[Word and element pointing entries]
•••

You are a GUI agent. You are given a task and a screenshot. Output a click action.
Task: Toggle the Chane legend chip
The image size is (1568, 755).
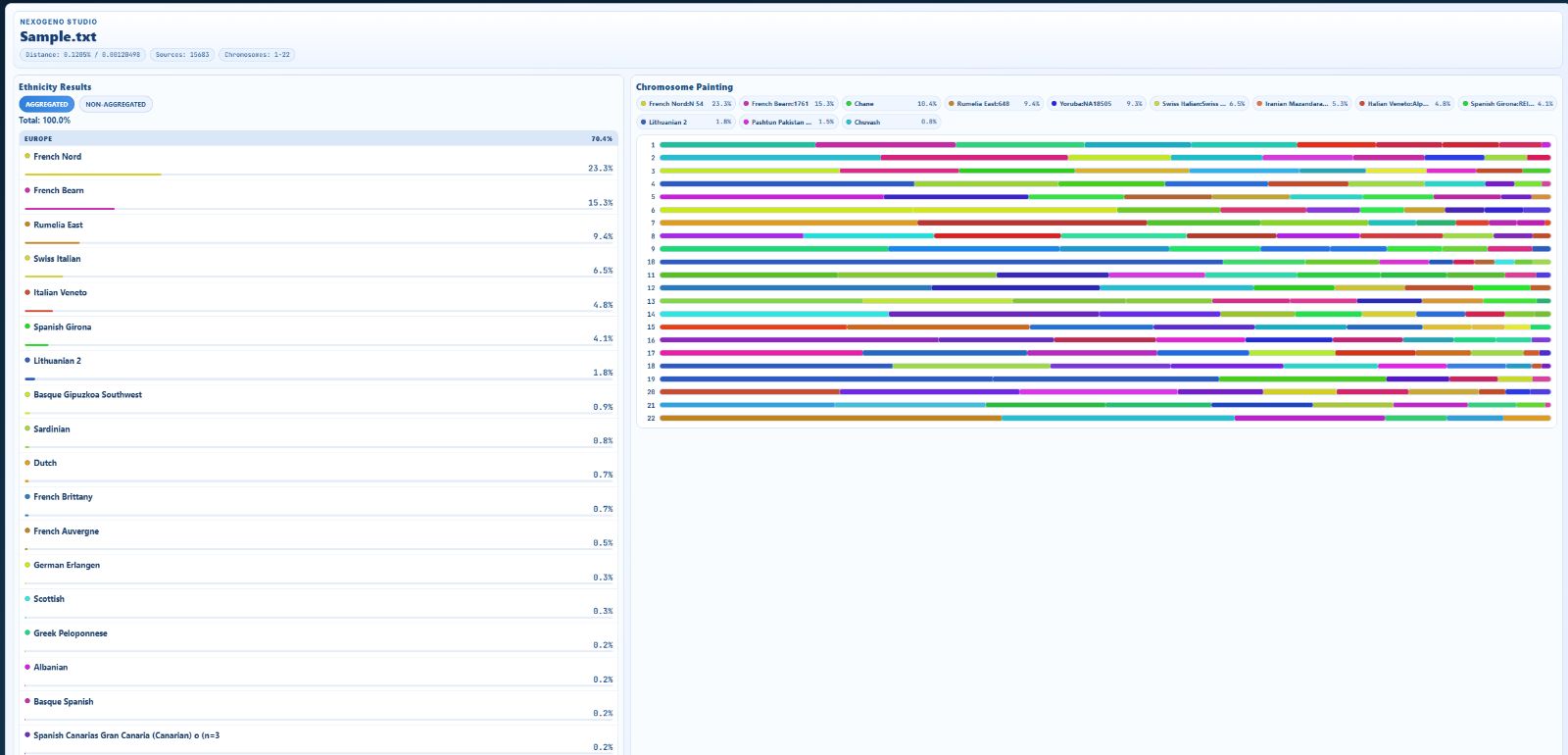tap(890, 103)
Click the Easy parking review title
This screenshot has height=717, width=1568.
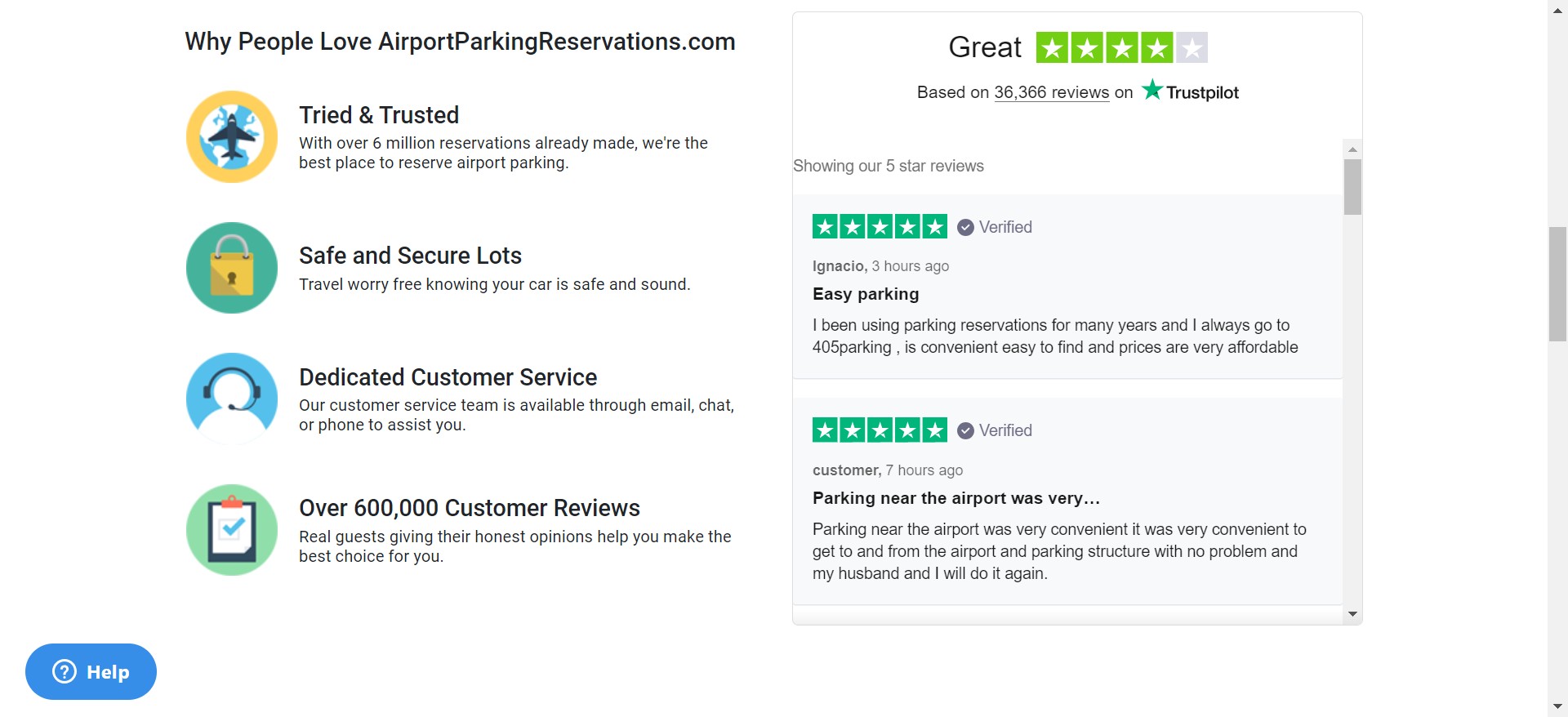[x=866, y=294]
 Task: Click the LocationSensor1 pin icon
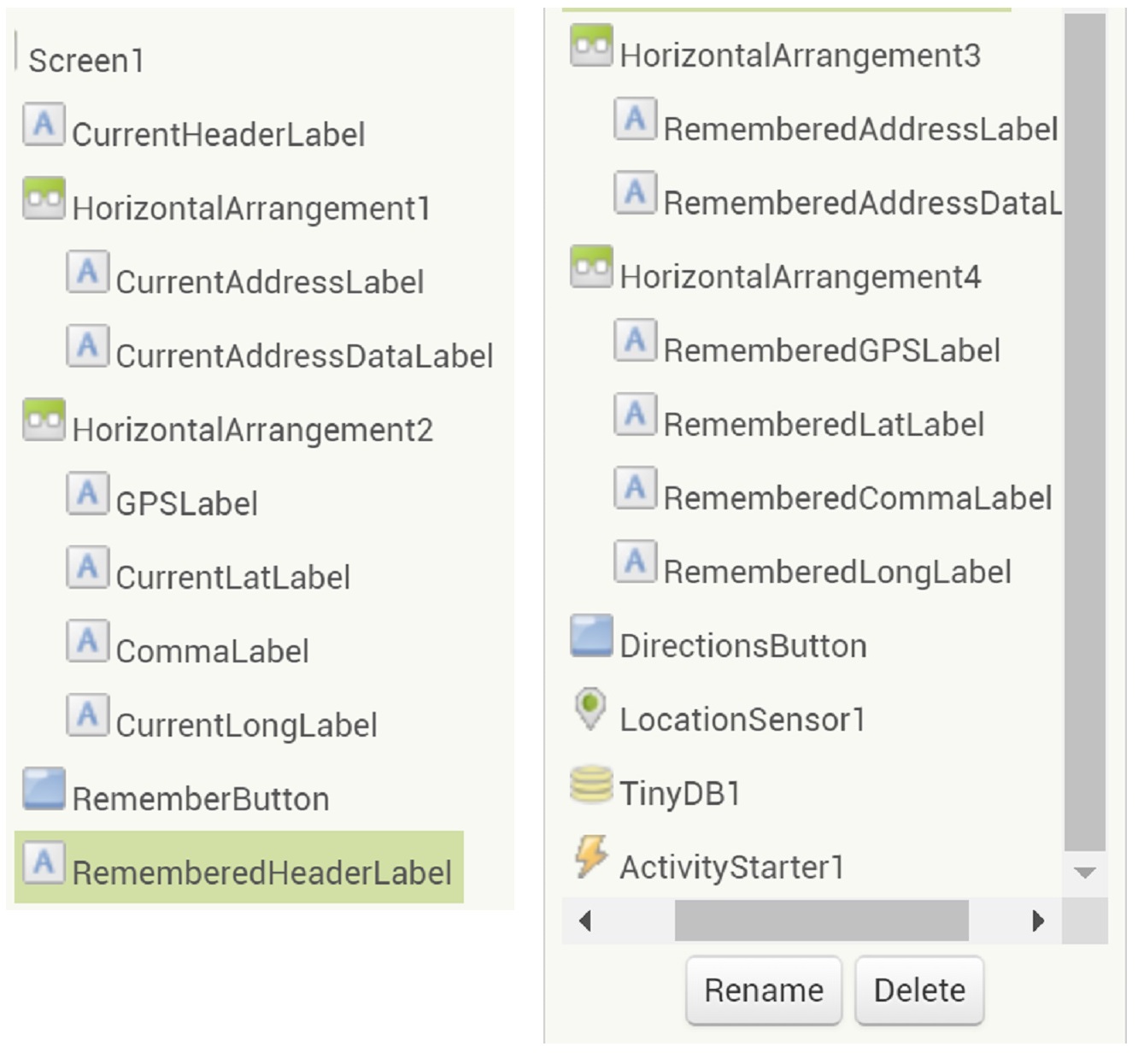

•••

- _The task_: Count the lines in the rows above that contain the string "screenshot", treating uppercase and lowercase letters as different, and reply with only that number.

- _Result_: 2